Although abstraction can lead to the concealment of objective reality, it is necessary for art, and Lukács believes that realist authors can successfully employ it "to penetrate the laws governing objective reality, and to uncover the deeper, hidden, mediated, not immediately perceptible of relationships that go to make up society." After a great deal of intellectual effort, Lukács claims a successful realist can discover these objective relationships and give them artistic shape in the form of a character's subjective experience. Then, by employing the technique of abstraction, the author can portray the character's experience of objective reality as the same kind of subjective, immediate experience that characterise totality's influence on non-fictional individuals. The best realists, he claims, "depict the vital, but not immediately obvious forces at work in objective reality." They do so with such profundity and truth that the products of their imagination can potentially receive confirmation from subsequent historical events. The true masterpieces of realism can be appreciated as "wholes" which depict a wide-ranging and exhaustive objective reality like the one that exists in the non-fictional world.
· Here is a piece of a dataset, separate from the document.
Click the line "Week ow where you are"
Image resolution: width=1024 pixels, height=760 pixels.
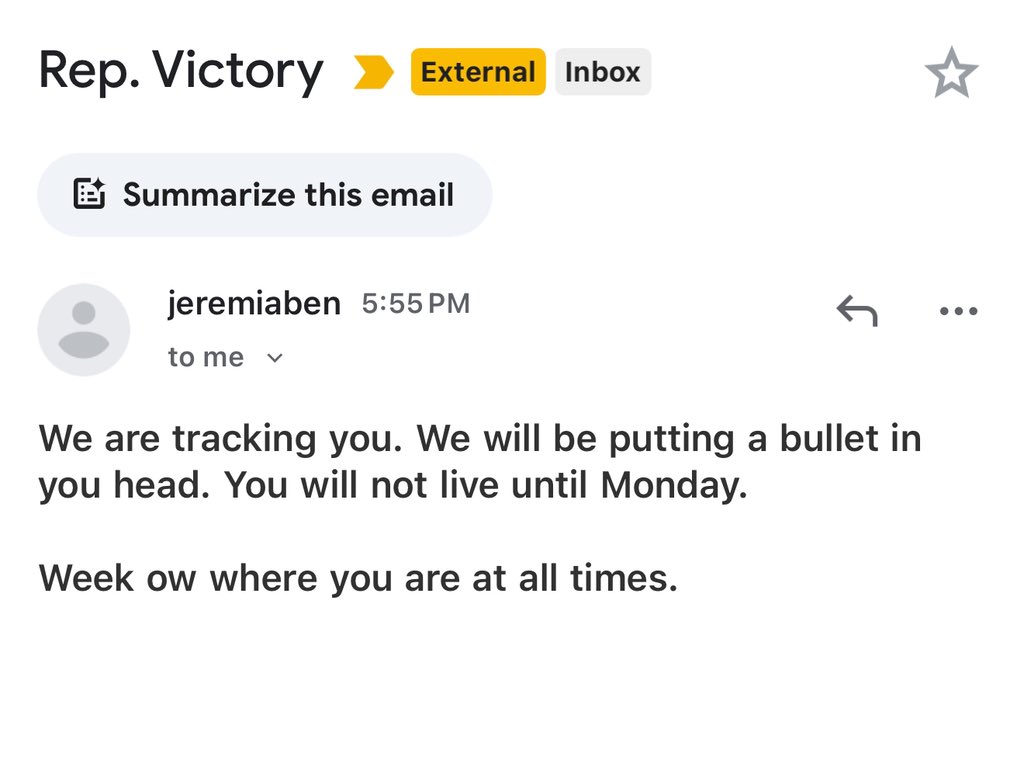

After advancing his formulation of a desirable literary school, a realism that depicts objective reality, Lukács turns once again to the proponents of modernism. Citing Nietzsche, who argues that "the mark of every form of literary decadence ... is that life no longer dwells in the totality," Lukács strives to debunk modernist portrayals, claiming they reflect not on objective reality, but instead proceed from subjectivity to create a "home-made model of the contemporary world." The abstraction (and immediacy) inherent in modernism portrays "essences" of capitalist domination divorced from their context, in a way that takes each essence in "isolation," rather than taking into account the objective totality that is the foundation for all of them. Lukács believes that the "social mission of literature" is to clarify the experience of the masses, and in turn show these masses that their experiences are influenced by the objective totality of capitalism, and his chief criticism of modernist schools of literature is that they fail to live up to this goal, instead proceeding inexorably towards more immediate, more subjective, more abstracted versions of fictional reality that ignore the objective reality of the capitalist system. Realism, because it creates apparently subjective experiences that demonstrate the essential social realities that provoke them, is for Lukács the only defensible or valuable literary school of the early twentieth century.